[R-meta] Obtain means and CIs while accounting for two moderators for plotting purposes in R
Jose Valdebenito Chavez
jov23 @end|ng |rom b@th@@c@uk
Thu Jan 24 23:57:02 CET 2019
That was very clear, many thanks!
I gave it a try using the proportions and it worked perfectly.
Now, because you said that the intercept is not desired in this opportunity, one additional question emerged.
As I mentioned before, I wanted to plot the "overall mean" and then the broken down results of the moderator that I am interest in (Season). For this I was using the outcomes of the model not considering the intercept " mods = ~ Season + Method -1 " and the btt argument as " btt = 1:3 ".
Is this correct? or I should include the intercept?
From: Viechtbauer, Wolfgang (SP) <wolfgang.viechtbauer using maastrichtuniversity.nl>
Sent: 23 January 2019 09:14:54
To: Jose Valdebenito Chavez; r-sig-meta-analysis using r-project.org
Subject: RE: Obtain means and CIs while accounting for two moderators for plotting purposes in R
One can debate whether it is even meaningful to think about an "overall mean (accounting for moderators)" in meta-regression models. After all, by including moderators in the model, what we are saying is that the mean changes depending on the values of those moderators, so what is then the meaning of this overall mean? But leaving aside this discussion, the typical thing to do is to compute a marginal mean here. It is nothing else than the predicted value when fixing the moderators to some 'typical' values. For continuous moderators, one usually uses the mean value. For categorical moderators, one also usually uses the mean (which in essence then gives proportions that reflect how often certain categories occurred in the data).
Here is an example with one continuous and one categorical moderator:
dat <- escalc(measure="RR", ai=tpos, bi=tneg, ci=cpos, di=cneg, data=dat.bcg)
res <- rma(yi, vi, mods = ~ ablat + alloc, data=dat)
### get means / proportions (leaving out the intercept)
### use those means / proportions to get the marginal mean
predict(res, newmods = colMeans(model.matrix(res))[-1])
The predicted value could then be interpreted as the "overall mean" for a population of studies that, on average, are conducted at 33.4 degrees absolute latitude and where 53% of studies use random allocation, 31% use systematic allocation, and the rest uses alternating allocation.

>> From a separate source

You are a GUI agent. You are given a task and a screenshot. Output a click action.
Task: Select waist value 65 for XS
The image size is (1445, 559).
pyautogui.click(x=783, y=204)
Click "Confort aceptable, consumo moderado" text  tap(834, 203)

Some prefer not using the observed proportions (i.e., means) for categorical moderators, but instead assume that all categories can occur equally often in the population. That would be:
predict(res, newmods = c(mean(dat$ablat), 1/3, 1/3))
So, 1/3 of studies with random allocation, 1/3 with systematic allocation, and hence 1/3 with alternating allocation.

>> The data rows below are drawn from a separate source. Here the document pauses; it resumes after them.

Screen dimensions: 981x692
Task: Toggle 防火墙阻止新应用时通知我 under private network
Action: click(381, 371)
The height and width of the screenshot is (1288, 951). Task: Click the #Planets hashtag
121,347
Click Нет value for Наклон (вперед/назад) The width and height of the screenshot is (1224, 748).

The same principle extends to more complex cases. In your case, using the observed proportions, it would be:
sav <- predict(model, newmods = colMeans(model.matrix(model))[-1])
If you want to add this result to a forest plot, you can do so with addpoly():
addpoly(sav$pred, sei=sav$se, rows=<number>)

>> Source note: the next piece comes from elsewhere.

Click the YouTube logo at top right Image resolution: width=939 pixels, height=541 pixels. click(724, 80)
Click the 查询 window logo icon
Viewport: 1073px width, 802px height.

(you still need to specify the row number where the polygon should be added).
From: R-sig-meta-analysis [mailto:r-sig-meta-analysis-bounces using r-project.org] On Behalf Of Jose Valdebenito Chavez
Sent: Sunday, 20 January, 2019 14:05
To: r-sig-meta-analysis using r-project.org
Subject: [R-meta] Obtain means and CIs while accounting for two moderators for plotting purposes in R
I am conducting a multivariate random-effect meta-analysis in R using the package metafor.
I am using the function rma.mv and my model has two random variables and two moderators.
I have conducted the analysis without too much trouble and obtained the effects of each moderator variable, as well as each dummy variable within these variables.
A couple of more details:
model <- rma.mv(yi, vi, mods = ~ Season + Method,
data = d,
random = list(~1|Taxon, ~1|Study),
-Season: all seasons, breeding, non breading
-Method: molecular, microscopy, both
Now, I would like to create forest plots for my results, presenting on top of the plot the overall mean (after accounting for Season and Method), and then right below, the broken down results for each dummy variable within Season (while accounting only for the variable Method).
To obtain the broken down results for each dummy variable within Season I have to play around with the btt vector. However, I don't know how can I get the overall mean and CIs values of the meta-analysis while accounting for both moderators.
Any help will be much appreciated.
Note: I know how to create the plot, I just what to obtain the numbers that I want to plot.